Yep, and making people wear a helmet causes more and worse head injuries than if you don't require them. Sometimes things are not the way you would think they should be.
Vaccines protect the herd -- this is not "random people" but the people you come into contact with each day.
Why should I care about "the herd"? I am not a cow or sheep. I will do what is right for me and my family. They used to tell you to use all the anti-bacterial solutions in you soap and sanitizers also. Only we now find out it is causing much worse bacteria that we can't kill off. Some studies show that being too clean makes your immune system overreact to things causing allergies and autoimmune diseases. I put vaccines into that category. Getting the disease does something different from getting the vaccine as is evident from the different length of immunity given. I'm not saying people should be getting the polio disease. But go on and ask all your older relatives how many people they knew as a kid that died of Measles and I bet you don't find any. Everyone got it, but they make it sound so scary today in the news and it's not.

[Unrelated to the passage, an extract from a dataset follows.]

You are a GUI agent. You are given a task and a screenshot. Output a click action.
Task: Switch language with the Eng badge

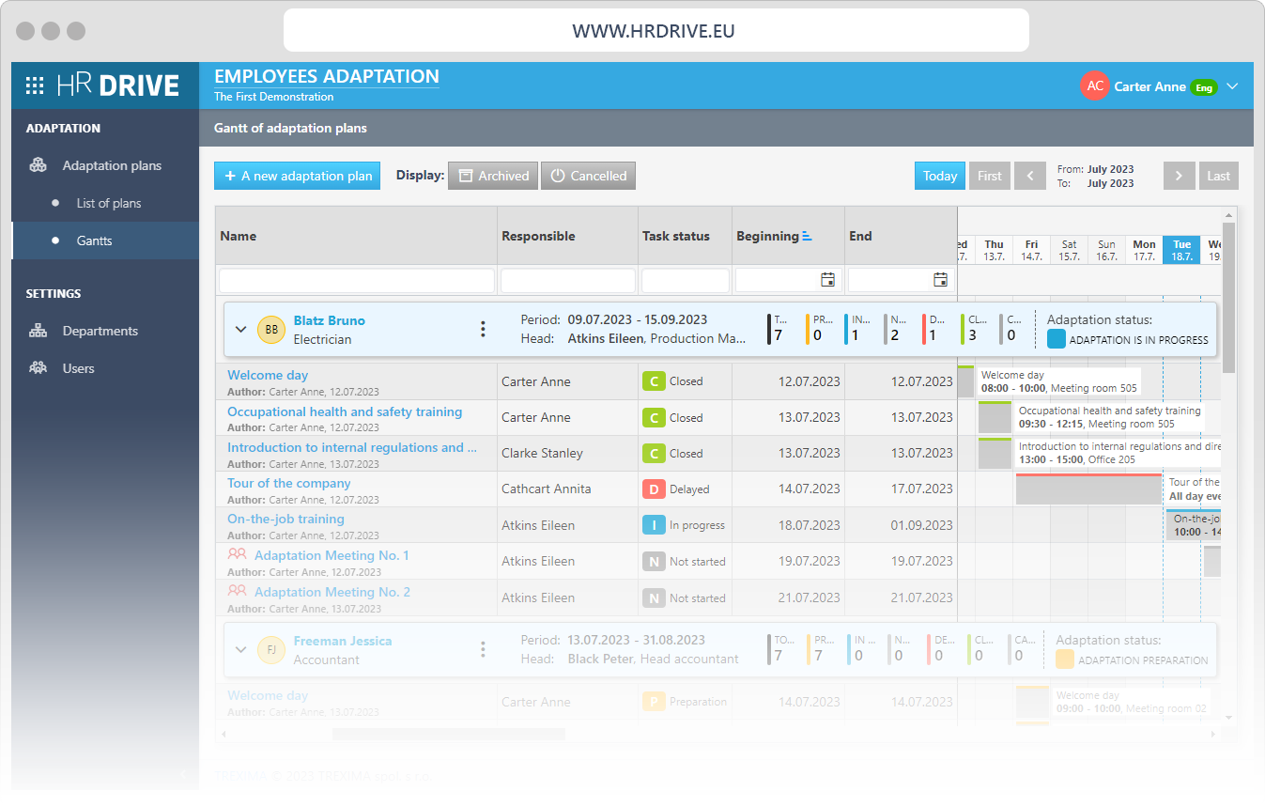(1203, 87)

You do indeed have the right to get the flu instead of a shot.
Only until people like you get the law changed to make it mandatory that everyone get every vaccine that the government mandates and get the flu vaccine added to the list. California is getting rid of the religious exception for vaccines for school children. I guess we just have to get fake medical records made up then. The situation does not really get better, does it. Plus, when you see these outbreaks in the news, they always fail to tell you how big a percentage of the outbreak is among vaccinated people. The Measles outbreak at Disney Land was mostly among unvaccinated people, but there were five vaccinated people that got it anyway. In New York in 2011 an outbreak was traced to a vaccinated 22 year old that gave it to 4 other fully vaccinated people. Did you know that getting the vaccine can cause you to shed fully contagious Measles virus and you can then make other people sick. You probably didn't know that either, did you.
We keep learning about the companies that make these and how the effectiveness is way lower than they have been telling us, or it turns out to cause cancer.
Who is we? I haven't been hearing these things.
They have nothing to do with chicken pox, nor with the flu virus, nor MMR
It seem to me that you people that want to be part of the herd of Sheeple always claim that us "anti-vaxxers" don't know how to think clearly and use scientific methodology and instead just listen to the wackos out there. I find the opposite is true. The people questioning the vaccines we are told to get are always a part of the highly educated demographic and some of the more intelligent people in the population. second paragraph in conclusion In this case you state you haven't heard about something that was discovered back in 2010. I can't help it if you choose to believe the lies spread by vaccine makers and the media, perhaps you need to read up more on the subject before you tell people they should do something when you are flat out wrong. It is in fact the MMR that lack the effectiveness. In particular it is the Mumps part of the MMR. Merk states it is 95% effective. If they don't meet that rate they loose their licence to be the only maker of the Mumps vaccine. So they just lie about it. When challenged and taken to court, their response is that the safety is fine, they don't even try to answer the actual accusation, rather they redirect.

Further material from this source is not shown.